Collected data
···
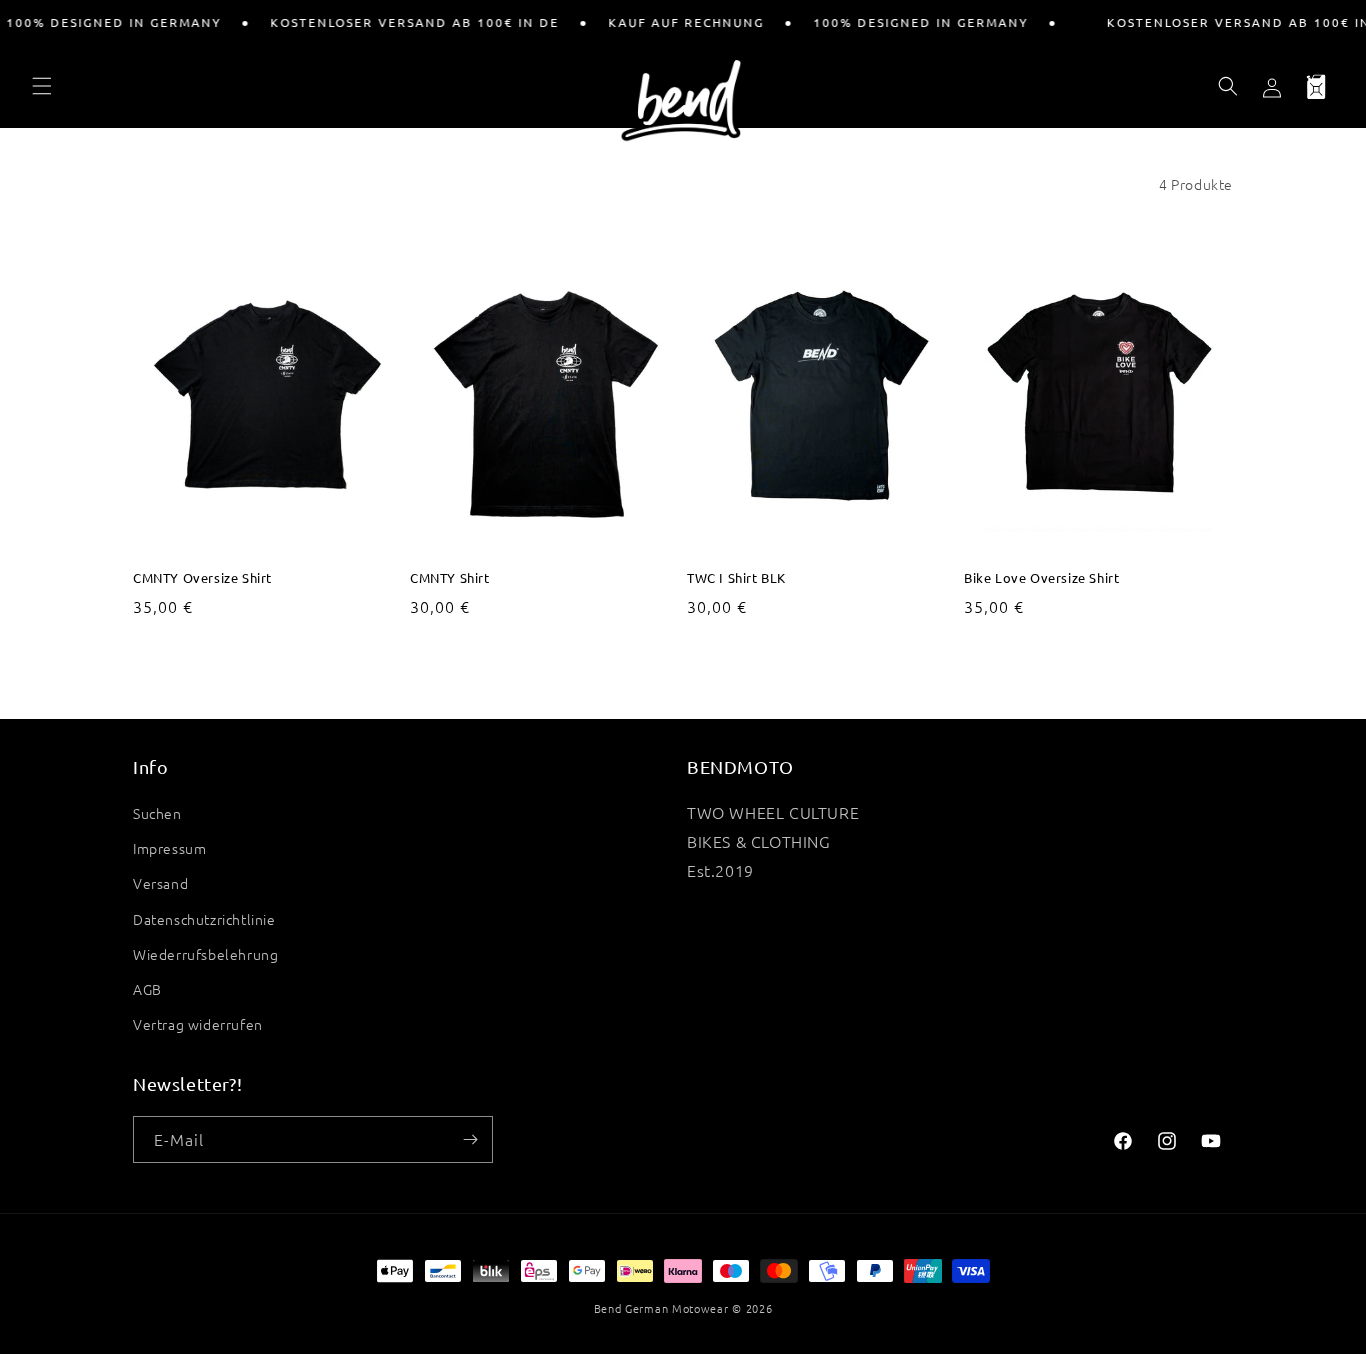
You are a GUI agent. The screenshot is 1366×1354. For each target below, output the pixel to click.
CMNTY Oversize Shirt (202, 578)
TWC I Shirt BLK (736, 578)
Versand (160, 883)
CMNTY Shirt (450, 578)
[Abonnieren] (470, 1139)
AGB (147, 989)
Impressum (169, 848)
···
* Work instruction
Each entry should be copied exactly as written, though any pictures stay out.

* Answer to this problem
You are a GUI agent. The screenshot is 1366×1354. For each target below, output the pixel to click.
CMNTY Oversize Shirt (202, 578)
TWC I Shirt BLK (736, 578)
Versand (160, 883)
CMNTY Shirt (450, 578)
[Abonnieren] (470, 1139)
AGB (147, 989)
Impressum (169, 848)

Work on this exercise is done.